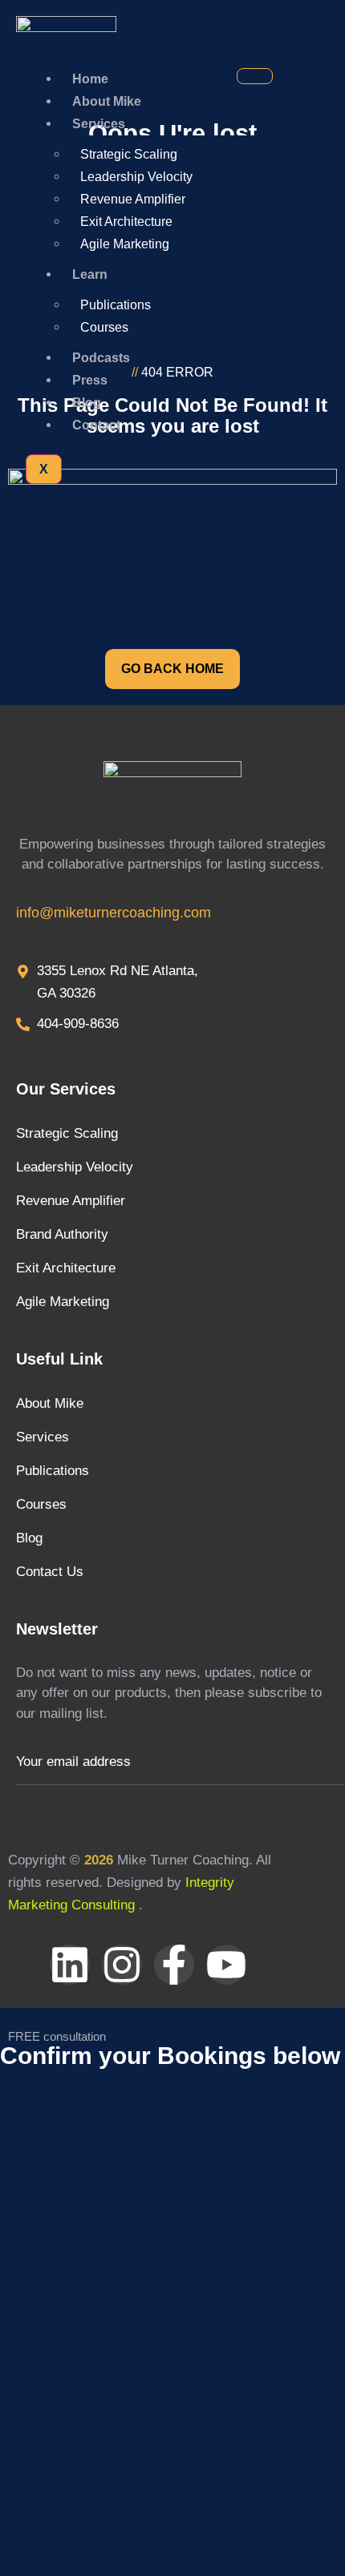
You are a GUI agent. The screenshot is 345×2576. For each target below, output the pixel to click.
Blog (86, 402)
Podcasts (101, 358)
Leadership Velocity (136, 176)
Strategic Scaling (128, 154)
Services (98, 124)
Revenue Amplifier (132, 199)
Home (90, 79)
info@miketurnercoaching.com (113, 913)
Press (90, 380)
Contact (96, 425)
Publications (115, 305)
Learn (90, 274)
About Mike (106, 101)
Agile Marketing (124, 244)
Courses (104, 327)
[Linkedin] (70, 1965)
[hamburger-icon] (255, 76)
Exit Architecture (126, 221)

□ □ □

Retype every record above exactly as written, but leave out the pictures.

EXERCISE RESPONSE:
You are a GUI agent. The screenshot is 345×2576. For each target below, output the pixel to click.
Blog (86, 402)
Podcasts (101, 358)
Leadership Velocity (136, 176)
Strategic Scaling (128, 154)
Services (98, 124)
Revenue Amplifier (132, 199)
Home (90, 79)
info@miketurnercoaching.com (113, 913)
Press (90, 380)
Contact (96, 425)
Publications (115, 305)
Learn (90, 274)
About Mike (106, 101)
Agile Marketing (124, 244)
Courses (104, 327)
[Linkedin] (70, 1965)
[hamburger-icon] (255, 76)
Exit Architecture (126, 221)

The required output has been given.